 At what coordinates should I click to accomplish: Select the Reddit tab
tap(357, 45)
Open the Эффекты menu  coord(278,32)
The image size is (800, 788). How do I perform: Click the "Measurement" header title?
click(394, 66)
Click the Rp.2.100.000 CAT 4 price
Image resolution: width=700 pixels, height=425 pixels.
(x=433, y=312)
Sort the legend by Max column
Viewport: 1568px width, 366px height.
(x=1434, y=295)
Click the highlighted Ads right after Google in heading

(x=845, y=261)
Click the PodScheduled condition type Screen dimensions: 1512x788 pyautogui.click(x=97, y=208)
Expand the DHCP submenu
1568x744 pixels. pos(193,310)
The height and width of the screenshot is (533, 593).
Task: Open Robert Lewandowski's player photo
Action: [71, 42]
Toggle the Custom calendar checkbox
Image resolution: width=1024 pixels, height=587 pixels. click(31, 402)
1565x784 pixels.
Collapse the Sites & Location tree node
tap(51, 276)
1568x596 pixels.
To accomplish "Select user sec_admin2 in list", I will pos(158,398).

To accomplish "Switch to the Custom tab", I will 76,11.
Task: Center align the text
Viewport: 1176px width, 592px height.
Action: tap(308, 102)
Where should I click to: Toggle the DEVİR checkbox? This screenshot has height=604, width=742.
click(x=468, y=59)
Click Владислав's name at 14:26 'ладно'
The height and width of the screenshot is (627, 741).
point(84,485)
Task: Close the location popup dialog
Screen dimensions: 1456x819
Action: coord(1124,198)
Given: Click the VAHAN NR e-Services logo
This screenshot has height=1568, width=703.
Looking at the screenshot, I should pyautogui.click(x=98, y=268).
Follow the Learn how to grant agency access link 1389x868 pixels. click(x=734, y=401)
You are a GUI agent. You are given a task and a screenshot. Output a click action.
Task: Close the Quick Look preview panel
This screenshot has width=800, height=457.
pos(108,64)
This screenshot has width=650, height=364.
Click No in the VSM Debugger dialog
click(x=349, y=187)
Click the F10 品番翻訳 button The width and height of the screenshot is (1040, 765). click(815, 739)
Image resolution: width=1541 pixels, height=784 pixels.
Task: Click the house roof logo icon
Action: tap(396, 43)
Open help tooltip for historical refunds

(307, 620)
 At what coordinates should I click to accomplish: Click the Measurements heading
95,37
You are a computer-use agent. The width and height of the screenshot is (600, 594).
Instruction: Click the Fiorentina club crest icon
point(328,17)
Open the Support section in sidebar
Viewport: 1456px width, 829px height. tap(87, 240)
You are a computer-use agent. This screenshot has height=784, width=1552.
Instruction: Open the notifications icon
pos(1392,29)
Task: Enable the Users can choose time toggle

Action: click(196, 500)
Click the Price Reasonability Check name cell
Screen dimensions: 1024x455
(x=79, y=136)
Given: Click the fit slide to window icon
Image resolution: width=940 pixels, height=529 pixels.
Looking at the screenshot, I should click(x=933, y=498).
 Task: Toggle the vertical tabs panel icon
────
Your goal> Retype the part that opens with the line containing "This screenshot has width=650, height=364." and closes with the line containing "click(x=349, y=187)", both lines included, and nothing else.

Expected answer>
This screenshot has width=650, height=364.
Click No in the VSM Debugger dialog
click(x=349, y=187)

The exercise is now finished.